TASK INSTRUCTIONS:
Copy the prospectus excerpt below word for word, starting at "We are required" and continuing up to and including "shareholders.".

We are required to pay the Placement Agent liquidated damages of
$10 per day for each $1,000 of shares not timely delivered upon the
exercise of the Placement Warrants. The Placement Warrants include
a weighted average anti-dilution right in the event we issue any
shares of common stock or equivalents with a value less than the
then exercise price. As a result, the effect of the anti-dilution
right may cause significant dilution to existing
shareholders.
Use of Proceeds
Any proceeds we receive from the exercise of stock options issued
under the Plan will be used for general corporate purposes,
including repayment or refinancing of debt, acquisitions, working
capital, capital expenditures and repurchases and redemptions of
securities. Pending any specific application, we may initially
invest funds in short-term marketable securities or apply them to
the reduction of other short-term indebtedness. We cannot estimate
the amount of any such proceeds at this time.
Plan of Distribution
We
are registering for resale by the selling shareholders a total of
119,431,669 shares of common stock, representing (a) 55,549,615
outstanding shares of common stock, held by certain of the selling
shareholders named herein; (b) up to 55,549,615 shares of common
stock issuable upon exercise of the Offering Warrants, with an
exercise price of $0.36 per share, which are held by certain
selling shareholders named herein; and (c) up to 8,332,439 shares
of common stock that are issuable upon exercise of the Placement
Warrants, with an exercise price of $0.18 per share. We are not
selling any securities under this prospectus and we will not
receive any of the proceeds from the sale or other disposition by
the selling shareholders or their transferees of the shares of
common stock covered hereby. However, to the extent that the
Warrants are exercised for cash, we will receive up to $19,997,861
upon exercise of the Offering Warrants (Offering Warrants to
purchase 55,549,615 shares of common stock with an exercise price
of $0.36 per share) and $1,499,839 upon exercise of the Placement
Warrants (Placement Warrants to purchase 8,332,439 shares of common
stock with an exercise price of $0.18 per share), or $21,497,700 in
aggregate. We will bear all fees and expenses incident to our
obligation to register the shares of common stock. If the shares of
common stock are sold through broker-dealers or agents, the selling
shareholder will be responsible for any compensation to such
broker-dealers or agents.

SUPPLIED MATERIAL:

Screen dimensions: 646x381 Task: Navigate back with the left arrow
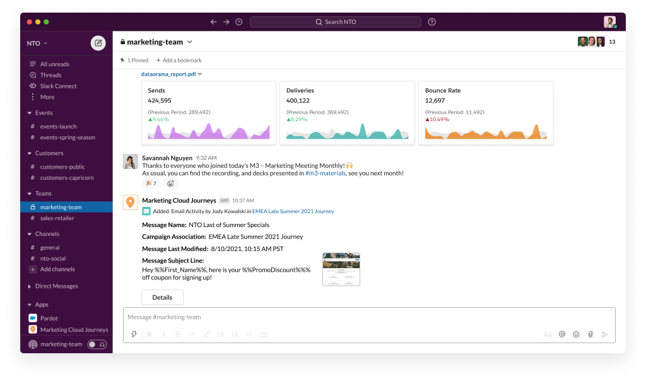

WRITTEN SOLUTION:
We are required to pay the Placement Agent liquidated damages of
$10 per day for each $1,000 of shares not timely delivered upon the
exercise of the Placement Warrants. The Placement Warrants include
a weighted average anti-dilution right in the event we issue any
shares of common stock or equivalents with a value less than the
then exercise price. As a result, the effect of the anti-dilution
right may cause significant dilution to existing
shareholders.